**Source extract:**
»»
In the three weeks since his bid for the gubernatorial endorsement at the Republican state convention ended amid a chorus of boos, Marty Seifert has been crisscrossing the state relentlessly in his pickup truck as he looks to reverse that loss and whip up support for the Aug. 12 primary.
Seifert, the 42-year old Marshall native and former House minority leader, figures he’s visited 40 to 50 communities since the rumble in Rochester. He takes pride in declaring himself the best traveled of his three principal Republican rivals for the nomination — Hennepin County Commissioner Jeff Johnson (who bested Seifert for the endorsement), former House Speaker Kurt Zellers and businessman Scott Honour.
While Zellers and Honour decided to skip the convention and head straight to the primary, Seifert split the difference, seeking the endorsement but not agreeing to abide by it. That heresy — and Seifert’s failed gambit to block Johnson’s endorsement by “releasing” his delegates — elicited considerable acrimony among the party faithful in Rochester.
But if Seifert was wounded by the rough reception, it doesn’t show. In a wide-ranging interview with Capitol Report at his campaign headquarters at the Kelly Inn in St. Paul, Seifert talked about what he’s learned from his travels, what he’s reading and why he is the Republican candidate best suited to take on Gov. Mark Dayton in November. What follows is a transcript of that talk, edited for length and clarity.
Capitol Report: You spent most of your adult life in the Legislature before retiring four years ago after your first gubernatorial bid. Did you miss politics?
««
**Complete the following:**
a – In the Seifert profile, retype the passage starting at "Seifert, the 42-year" and ending at "businessman Scott Honour.".
b – Name the people the Seifert profile identifies as his three principal Republican rivals for the nomination.
c – According to the Seifert profile, where is his campaign headquarters located?

**Recorded data:**
»»
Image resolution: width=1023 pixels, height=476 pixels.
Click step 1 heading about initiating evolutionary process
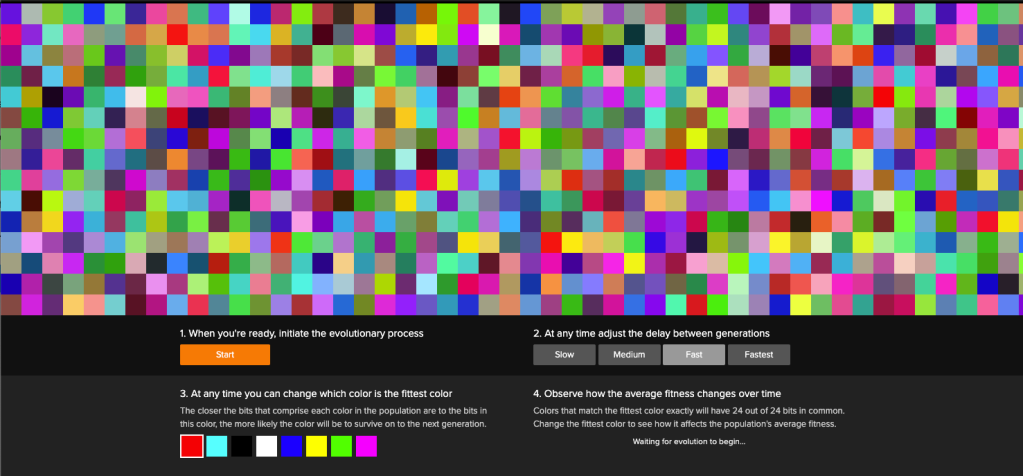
««
**Answers for this exercise:**
a –
Seifert, the 42-year old Marshall native and former House minority leader, figures he’s visited 40 to 50 communities since the rumble in Rochester. He takes pride in declaring himself the best traveled of his three principal Republican rivals for the nomination — Hennepin County Commissioner Jeff Johnson (who bested Seifert for the endorsement), former House Speaker Kurt Zellers and businessman Scott Honour.

b – Jeff Johnson, Kurt Zellers, Scott Honour

c – At the Kelly Inn in St. Paul.